Gaites, camminava lungo la sponda del fiume Sancho, lentamente. Non aveva fretta.
Il tempo gli era fratello e amico. Aveva compreso che esso può essere domato, se lo si guarda negli occhi. Il nemico del tempo, è il saperlo dosare, senza affanno né inutile godimento. Con la grazia del cuore quieto.
Sorefh si avvicinò a Gaites, dopo averlo fissato attentamente, mentre riluceva di grazia e compimento.
-Cosa rende saggio un uomo?
Gli chiese.
-Prediletto Sorefh, ascoltami. Un uomo saggio, è un uomo libero. Egli non giudica, ma si lascia giudicare senza paura. Sa, che l’umana debolezza, misura là dove non comprende. La paura è avversa ad ogni cuore , e genera invidia acerba, e strazio.
Un uomo che giudica e condanna, mai comprende e non sa accettarsi. Molte volte, riconosciamo negli altri quelli che sono i nostri limiti. Mio caro amico. E’ come vedersi riflessi in uno specchio convesso.
Tu chiedi perché hai timore, perché non comprendi.
Chiedere è la chiave, là dove la mente da sola si confonde, la lingua comunicante è luce.
E la luce abbatte le ombre.
Semplice è giudicarti fratello mio, difficile è la strada per capire. Ma quali cose facili, e senza fatica danno all’animo appagamento?
Dunque, lascia che ti giudichino, se devono. Lascia fare. Il male che faranno arriverà verso il tuo animo, ma se esso è puro, scivolerà via, piano, per tornare alla bocca che lo ha proferito.

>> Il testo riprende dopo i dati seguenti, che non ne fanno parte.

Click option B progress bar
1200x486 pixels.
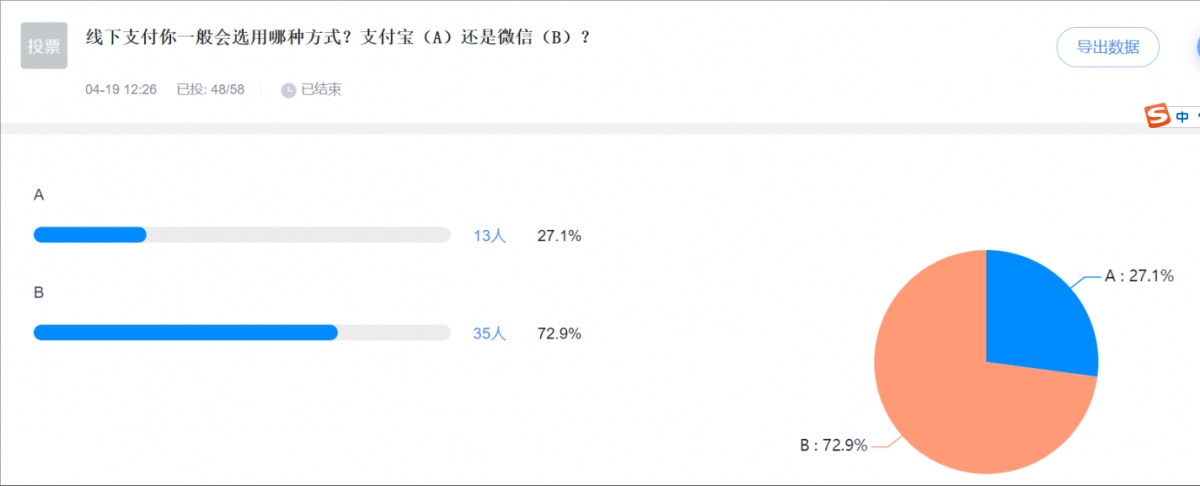coord(242,333)
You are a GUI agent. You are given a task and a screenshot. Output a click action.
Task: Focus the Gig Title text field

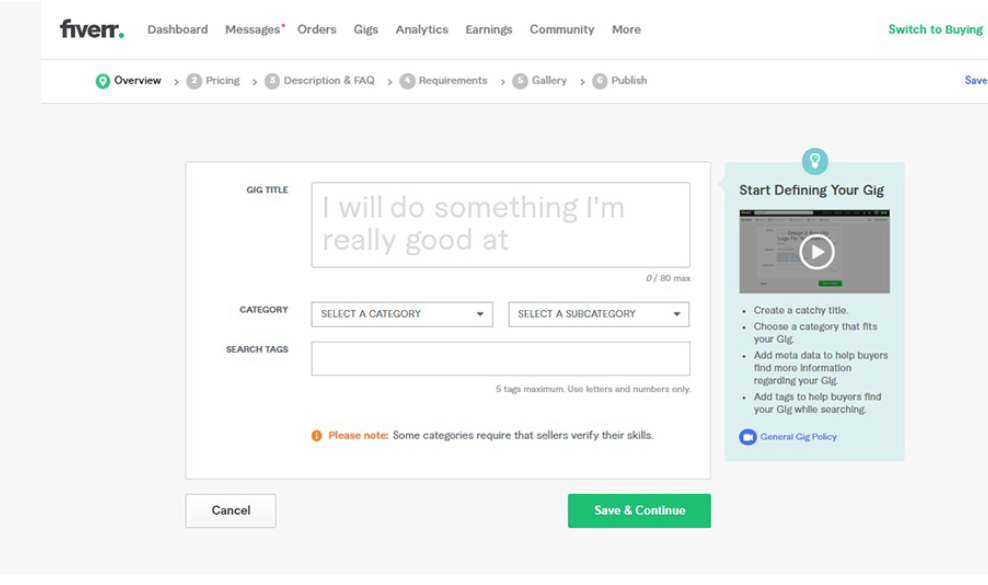[x=500, y=225]
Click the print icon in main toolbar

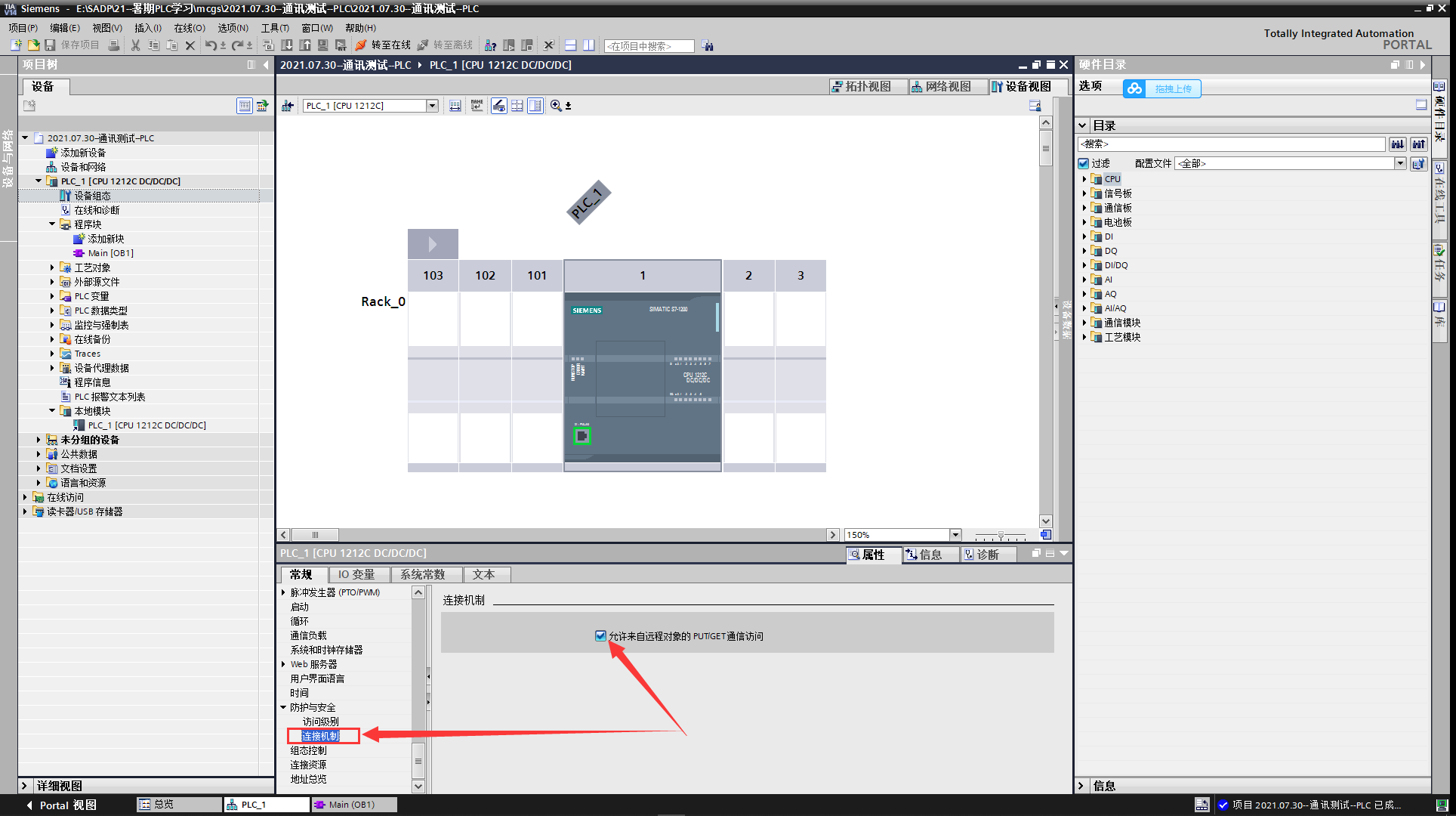[x=114, y=45]
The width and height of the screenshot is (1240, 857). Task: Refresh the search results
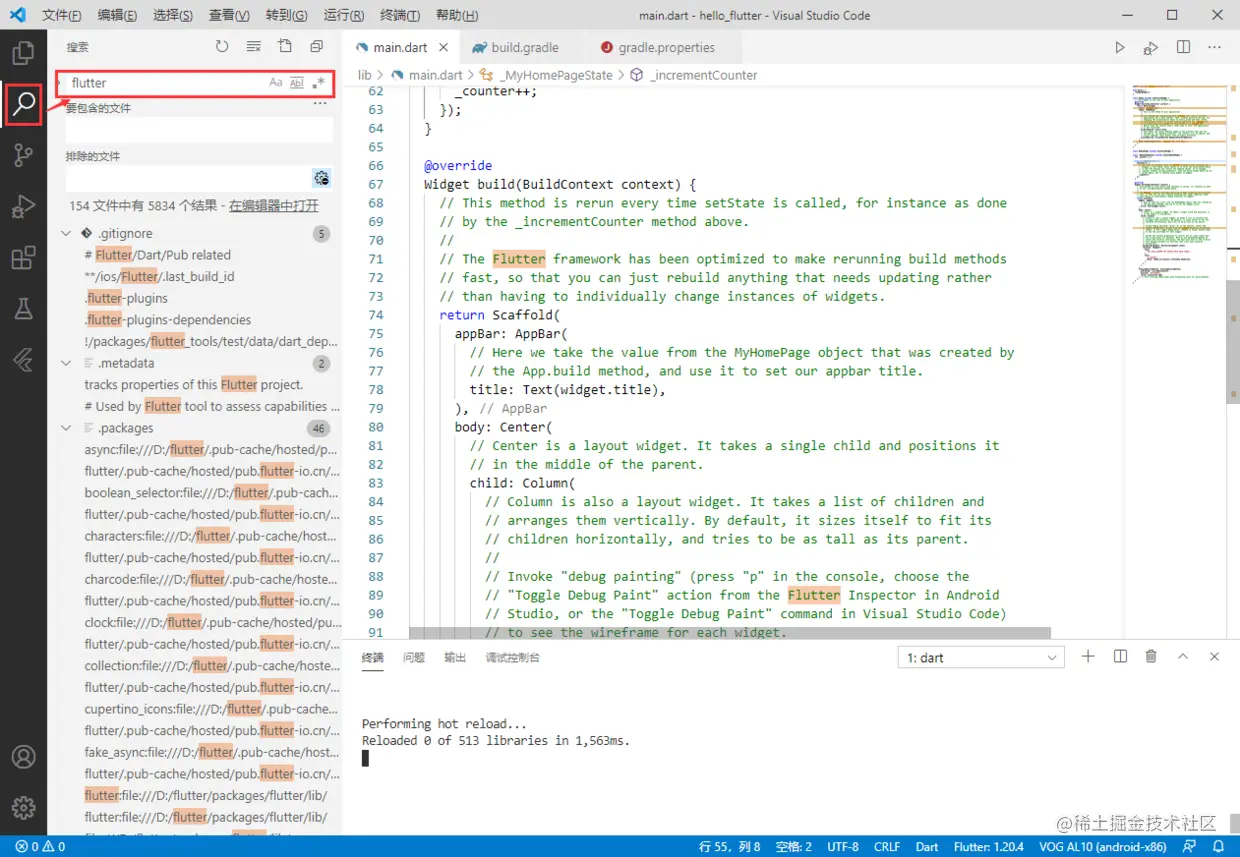tap(222, 47)
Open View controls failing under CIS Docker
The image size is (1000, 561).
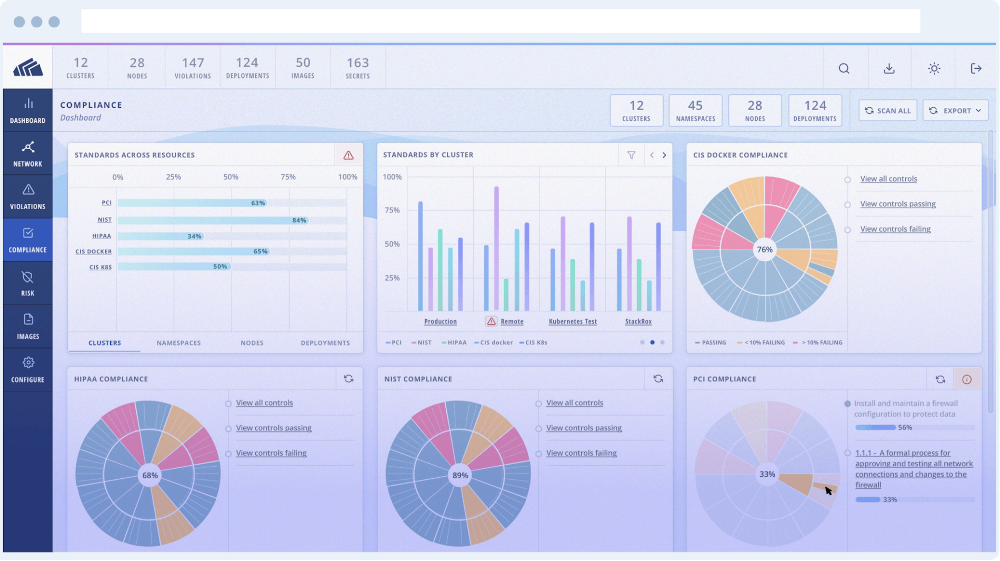[x=895, y=229]
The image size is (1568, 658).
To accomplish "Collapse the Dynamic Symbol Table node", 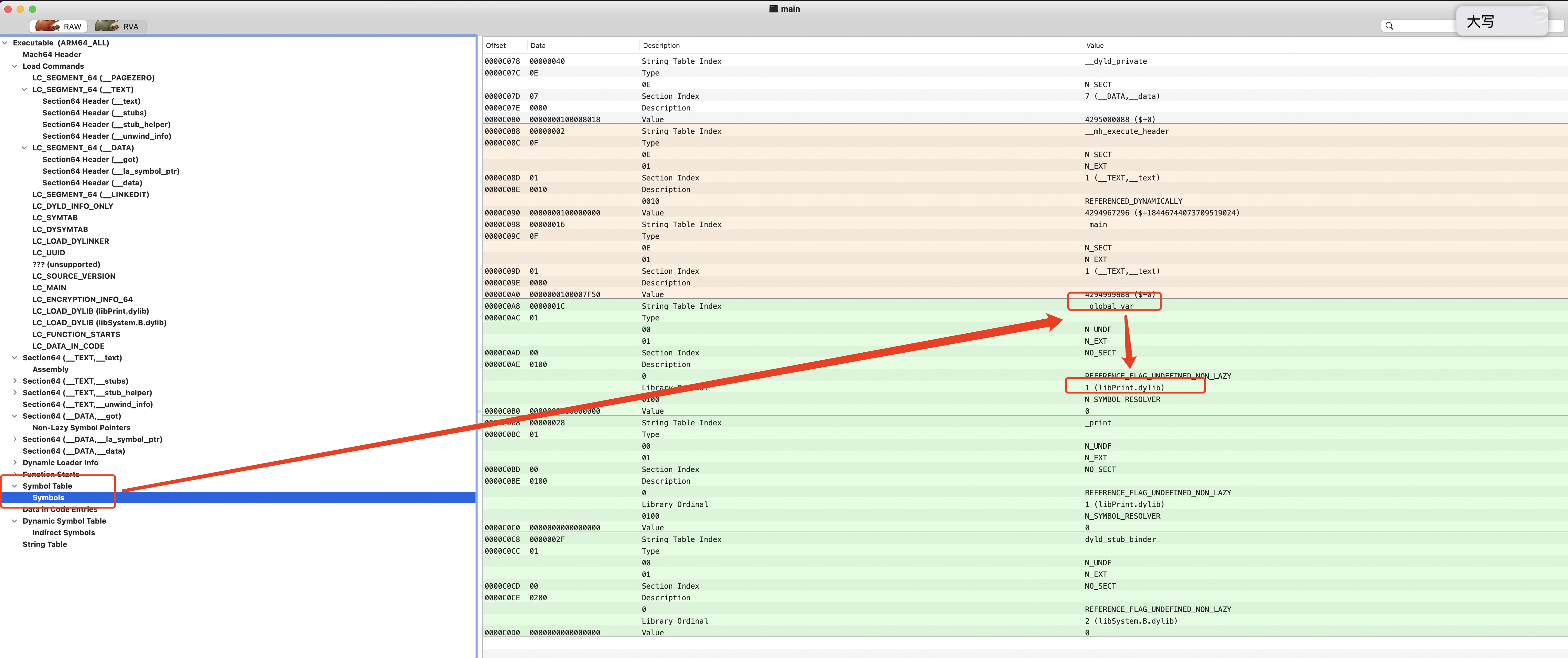I will [x=15, y=521].
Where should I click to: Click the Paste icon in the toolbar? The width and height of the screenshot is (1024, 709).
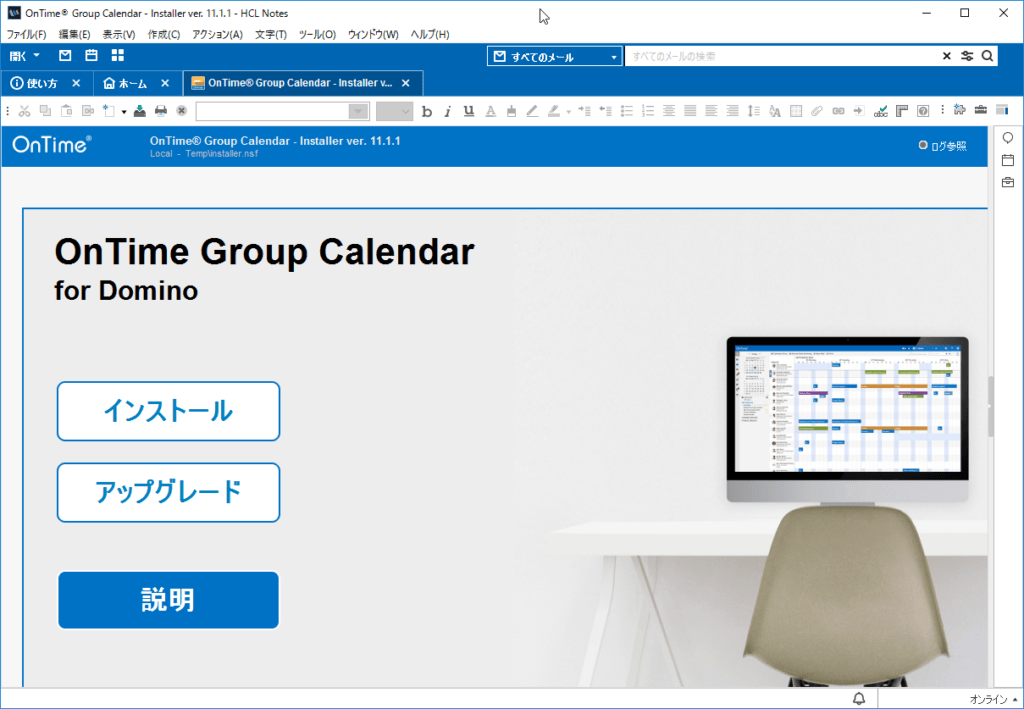67,111
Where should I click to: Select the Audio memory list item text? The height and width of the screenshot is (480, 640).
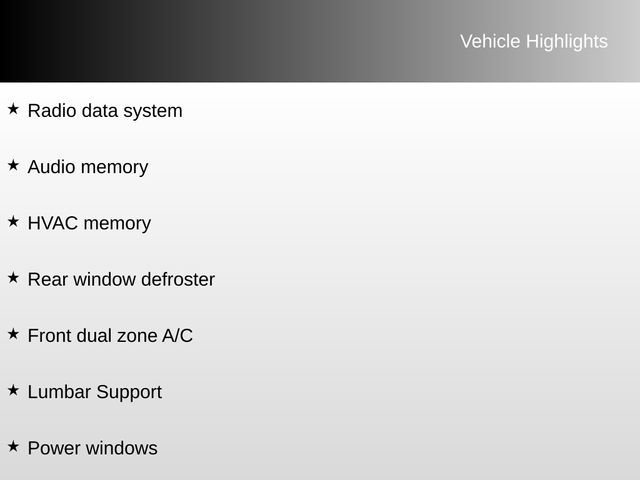pos(88,167)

La verità abbatte ogni fatua menzogna e la spegne. Sii come il girasole, ruota il tuo capo verso l’albore e lascia alle tue spalle la pochezza del mendicante che disprezza e cerca odio.
E’ l’esistenza che ci rende saggi, l’esperienza, e la fedeltà di spirito.
Ma è il cuore che rende uomini, la bontà d’animo, e la capacità di andare oltre, amando, sempre.
Sii libero da preconcetti dettati dalla superbia ed ama.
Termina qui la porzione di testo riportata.